DIRECTIONS: Only one stretch of lines is wanted: the line with "Task: Click the green Создать plus icon" through the final line of the material. Restate it word for word, minus pictures.

[SUPPLIED INFORMATION Boundary: Start]

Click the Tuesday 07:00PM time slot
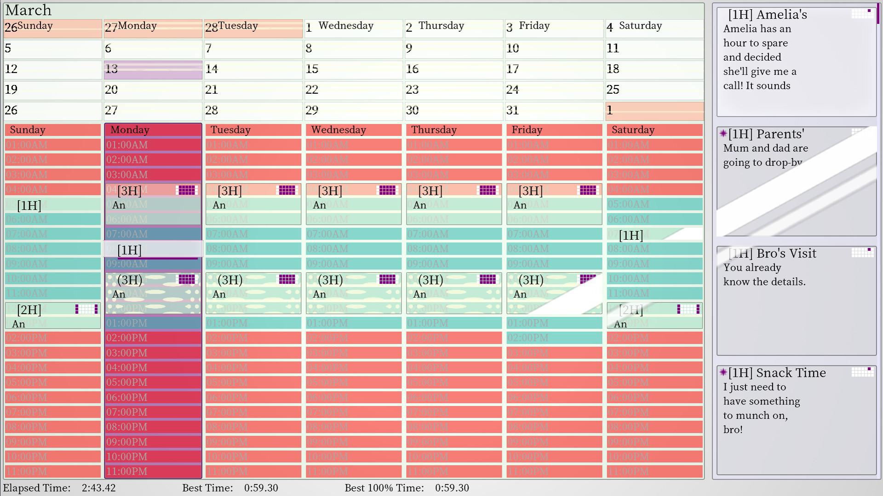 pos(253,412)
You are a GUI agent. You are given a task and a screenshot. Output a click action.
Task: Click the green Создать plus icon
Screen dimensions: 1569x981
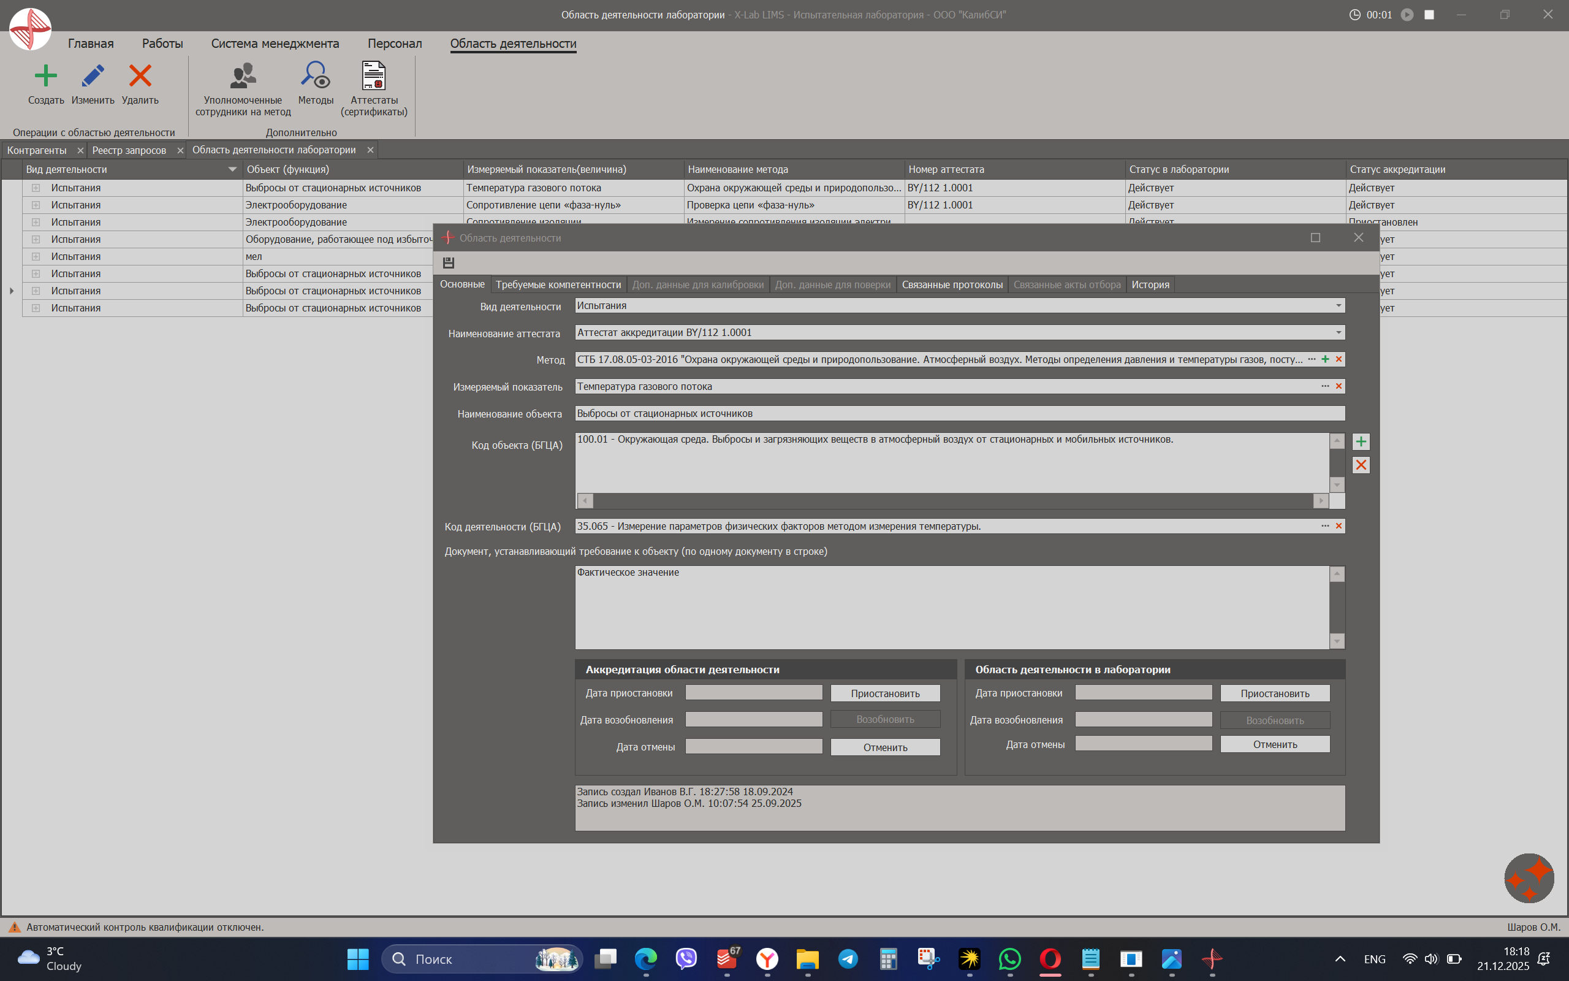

[SUPPLIED INFORMATION Boundary: End]

FINISHED EXERCISE:
Task: Click the green Создать plus icon
Screen dimensions: 1569x981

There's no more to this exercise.